(Click-target data)
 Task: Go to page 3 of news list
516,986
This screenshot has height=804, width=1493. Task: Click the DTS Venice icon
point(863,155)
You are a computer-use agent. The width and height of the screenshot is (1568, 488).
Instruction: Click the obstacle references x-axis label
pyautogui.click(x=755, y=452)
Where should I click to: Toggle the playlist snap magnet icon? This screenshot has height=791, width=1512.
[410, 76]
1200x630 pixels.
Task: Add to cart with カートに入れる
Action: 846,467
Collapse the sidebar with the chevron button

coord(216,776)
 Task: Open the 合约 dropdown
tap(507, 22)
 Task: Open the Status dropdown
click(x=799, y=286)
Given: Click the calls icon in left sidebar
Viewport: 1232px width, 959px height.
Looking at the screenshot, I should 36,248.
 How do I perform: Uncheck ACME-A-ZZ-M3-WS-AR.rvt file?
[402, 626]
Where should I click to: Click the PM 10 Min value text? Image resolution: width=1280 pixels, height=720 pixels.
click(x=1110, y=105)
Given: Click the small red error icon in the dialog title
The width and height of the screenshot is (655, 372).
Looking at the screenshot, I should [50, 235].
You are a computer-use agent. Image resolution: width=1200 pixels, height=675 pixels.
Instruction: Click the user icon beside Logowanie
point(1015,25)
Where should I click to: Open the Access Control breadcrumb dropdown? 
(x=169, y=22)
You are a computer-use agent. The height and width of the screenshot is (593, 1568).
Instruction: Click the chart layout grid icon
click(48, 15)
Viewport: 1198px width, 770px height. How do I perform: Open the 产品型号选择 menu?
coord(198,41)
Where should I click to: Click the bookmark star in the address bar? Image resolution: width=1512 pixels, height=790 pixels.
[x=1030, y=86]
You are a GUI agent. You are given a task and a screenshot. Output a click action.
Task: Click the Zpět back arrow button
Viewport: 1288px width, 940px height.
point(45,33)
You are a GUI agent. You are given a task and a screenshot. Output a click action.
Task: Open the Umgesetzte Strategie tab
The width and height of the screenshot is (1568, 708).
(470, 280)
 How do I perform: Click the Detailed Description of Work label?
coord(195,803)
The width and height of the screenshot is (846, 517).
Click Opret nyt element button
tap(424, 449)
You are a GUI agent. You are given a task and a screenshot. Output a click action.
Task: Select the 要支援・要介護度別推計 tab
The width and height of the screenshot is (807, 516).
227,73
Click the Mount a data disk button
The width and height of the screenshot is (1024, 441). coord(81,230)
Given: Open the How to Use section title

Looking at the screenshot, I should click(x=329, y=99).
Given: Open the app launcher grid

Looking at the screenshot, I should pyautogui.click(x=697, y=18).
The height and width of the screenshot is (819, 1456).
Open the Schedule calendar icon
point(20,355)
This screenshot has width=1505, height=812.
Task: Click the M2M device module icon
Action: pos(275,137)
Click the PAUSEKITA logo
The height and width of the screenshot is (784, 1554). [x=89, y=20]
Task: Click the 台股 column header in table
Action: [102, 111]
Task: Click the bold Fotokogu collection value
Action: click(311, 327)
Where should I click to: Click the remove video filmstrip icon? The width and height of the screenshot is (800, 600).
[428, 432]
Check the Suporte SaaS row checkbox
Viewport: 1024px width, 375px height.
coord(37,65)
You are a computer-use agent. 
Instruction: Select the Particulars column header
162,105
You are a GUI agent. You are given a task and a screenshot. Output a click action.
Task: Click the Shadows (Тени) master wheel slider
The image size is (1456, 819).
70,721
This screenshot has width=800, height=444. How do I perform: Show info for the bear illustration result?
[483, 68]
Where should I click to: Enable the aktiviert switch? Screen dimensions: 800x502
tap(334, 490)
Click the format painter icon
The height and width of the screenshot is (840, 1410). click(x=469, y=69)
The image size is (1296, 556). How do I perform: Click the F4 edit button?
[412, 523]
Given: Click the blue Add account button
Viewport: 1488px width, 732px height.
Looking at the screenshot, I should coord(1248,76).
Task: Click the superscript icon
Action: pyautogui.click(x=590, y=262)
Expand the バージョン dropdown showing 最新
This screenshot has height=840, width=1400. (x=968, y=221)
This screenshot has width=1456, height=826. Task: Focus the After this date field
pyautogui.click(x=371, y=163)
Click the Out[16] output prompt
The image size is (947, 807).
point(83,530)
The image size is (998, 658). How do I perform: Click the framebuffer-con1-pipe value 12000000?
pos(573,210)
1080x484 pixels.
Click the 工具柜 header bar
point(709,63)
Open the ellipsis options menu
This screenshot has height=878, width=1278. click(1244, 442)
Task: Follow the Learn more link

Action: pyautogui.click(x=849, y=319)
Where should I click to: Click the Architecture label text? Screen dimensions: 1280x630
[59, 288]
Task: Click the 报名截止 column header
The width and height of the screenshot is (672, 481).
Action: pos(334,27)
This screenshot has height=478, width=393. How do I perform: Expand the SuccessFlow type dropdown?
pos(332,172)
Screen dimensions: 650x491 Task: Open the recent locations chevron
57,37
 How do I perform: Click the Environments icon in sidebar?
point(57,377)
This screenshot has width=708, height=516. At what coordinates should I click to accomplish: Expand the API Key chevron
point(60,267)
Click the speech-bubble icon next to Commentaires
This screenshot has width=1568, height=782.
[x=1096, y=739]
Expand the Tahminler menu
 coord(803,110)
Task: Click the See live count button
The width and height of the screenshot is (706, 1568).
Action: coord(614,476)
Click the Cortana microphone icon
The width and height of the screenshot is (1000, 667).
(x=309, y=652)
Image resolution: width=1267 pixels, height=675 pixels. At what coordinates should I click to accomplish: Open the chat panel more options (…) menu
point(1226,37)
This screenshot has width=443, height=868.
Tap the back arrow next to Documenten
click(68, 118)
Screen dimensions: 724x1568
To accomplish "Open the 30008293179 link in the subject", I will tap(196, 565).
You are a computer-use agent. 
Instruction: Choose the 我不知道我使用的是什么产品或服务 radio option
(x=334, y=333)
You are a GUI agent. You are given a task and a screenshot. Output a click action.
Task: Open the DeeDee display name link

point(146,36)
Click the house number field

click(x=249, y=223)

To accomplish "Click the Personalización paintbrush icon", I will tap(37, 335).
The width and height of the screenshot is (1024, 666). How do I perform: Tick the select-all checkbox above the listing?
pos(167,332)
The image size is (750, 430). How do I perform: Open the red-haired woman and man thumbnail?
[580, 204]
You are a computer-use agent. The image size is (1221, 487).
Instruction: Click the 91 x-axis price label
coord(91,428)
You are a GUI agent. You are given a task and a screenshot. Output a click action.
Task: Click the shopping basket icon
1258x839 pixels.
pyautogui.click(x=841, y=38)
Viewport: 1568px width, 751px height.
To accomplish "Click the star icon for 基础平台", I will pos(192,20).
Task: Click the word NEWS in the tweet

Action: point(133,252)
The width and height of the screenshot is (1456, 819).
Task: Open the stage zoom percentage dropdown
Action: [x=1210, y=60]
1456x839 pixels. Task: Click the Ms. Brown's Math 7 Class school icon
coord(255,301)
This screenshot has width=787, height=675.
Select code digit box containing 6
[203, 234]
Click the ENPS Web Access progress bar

### What this task involves
Please show each line of the items above that contains the string "chevron", matching case exactly.

### Exercise response
Collapse the sidebar with the chevron button
Screen dimensions: 650x491 Task: Open the recent locations chevron
This screenshot has width=708, height=516. At what coordinates should I click to accomplish: Expand the API Key chevron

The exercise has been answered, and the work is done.